- TO DO -
Give back exactly the line containing "Wakil Ketua II" together with all the lines after it, ending at the final line below.

==*==

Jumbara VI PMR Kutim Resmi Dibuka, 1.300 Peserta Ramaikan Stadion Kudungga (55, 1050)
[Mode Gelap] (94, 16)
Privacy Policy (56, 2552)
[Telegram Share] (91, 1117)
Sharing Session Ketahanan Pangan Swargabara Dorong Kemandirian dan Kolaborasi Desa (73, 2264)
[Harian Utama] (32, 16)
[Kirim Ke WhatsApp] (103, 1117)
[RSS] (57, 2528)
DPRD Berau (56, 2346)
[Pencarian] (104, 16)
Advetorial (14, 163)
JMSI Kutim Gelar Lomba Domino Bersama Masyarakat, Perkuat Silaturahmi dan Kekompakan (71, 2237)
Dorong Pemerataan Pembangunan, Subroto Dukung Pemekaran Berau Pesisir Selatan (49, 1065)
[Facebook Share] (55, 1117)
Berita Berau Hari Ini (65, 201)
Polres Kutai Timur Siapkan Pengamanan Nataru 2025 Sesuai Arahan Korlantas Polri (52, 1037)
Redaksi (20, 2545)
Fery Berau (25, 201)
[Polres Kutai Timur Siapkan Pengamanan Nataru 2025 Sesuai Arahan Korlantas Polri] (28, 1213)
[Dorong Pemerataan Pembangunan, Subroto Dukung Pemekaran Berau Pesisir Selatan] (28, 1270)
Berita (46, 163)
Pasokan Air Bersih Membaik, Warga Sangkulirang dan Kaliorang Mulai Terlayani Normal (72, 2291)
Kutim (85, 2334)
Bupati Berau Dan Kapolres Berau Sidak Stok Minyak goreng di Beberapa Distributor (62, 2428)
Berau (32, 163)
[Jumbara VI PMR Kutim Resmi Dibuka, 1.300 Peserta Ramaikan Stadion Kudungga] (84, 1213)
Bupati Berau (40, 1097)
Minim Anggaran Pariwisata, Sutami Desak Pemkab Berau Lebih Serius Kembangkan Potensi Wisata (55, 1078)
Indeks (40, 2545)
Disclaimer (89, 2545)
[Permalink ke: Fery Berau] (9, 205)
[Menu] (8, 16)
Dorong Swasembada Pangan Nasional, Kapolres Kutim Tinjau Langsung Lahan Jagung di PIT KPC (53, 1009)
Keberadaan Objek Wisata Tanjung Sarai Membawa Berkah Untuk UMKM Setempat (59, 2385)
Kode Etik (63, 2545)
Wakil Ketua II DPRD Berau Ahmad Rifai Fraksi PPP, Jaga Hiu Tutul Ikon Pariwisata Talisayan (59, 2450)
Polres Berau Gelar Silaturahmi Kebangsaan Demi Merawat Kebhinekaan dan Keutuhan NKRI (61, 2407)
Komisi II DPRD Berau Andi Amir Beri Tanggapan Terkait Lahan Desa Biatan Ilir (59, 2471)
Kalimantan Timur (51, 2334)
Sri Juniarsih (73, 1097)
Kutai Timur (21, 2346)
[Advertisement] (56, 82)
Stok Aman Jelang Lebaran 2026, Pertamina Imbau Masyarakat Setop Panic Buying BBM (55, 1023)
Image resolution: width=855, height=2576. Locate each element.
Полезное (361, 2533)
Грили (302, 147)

==*==

- SOLVED PROBLEM -
Wakil Ketua II DPRD Berau Ahmad Rifai Fraksi PPP, Jaga Hiu Tutul Ikon Pariwisata Talisayan (59, 2450)
Polres Berau Gelar Silaturahmi Kebangsaan Demi Merawat Kebhinekaan dan Keutuhan NKRI (61, 2407)
Komisi II DPRD Berau Andi Amir Beri Tanggapan Terkait Lahan Desa Biatan Ilir (59, 2471)
Kalimantan Timur (51, 2334)
Sri Juniarsih (73, 1097)
Kutai Timur (21, 2346)
[Advertisement] (56, 82)
Stok Aman Jelang Lebaran 2026, Pertamina Imbau Masyarakat Setop Panic Buying BBM (55, 1023)
Image resolution: width=855, height=2576. Locate each element.
Полезное (361, 2533)
Грили (302, 147)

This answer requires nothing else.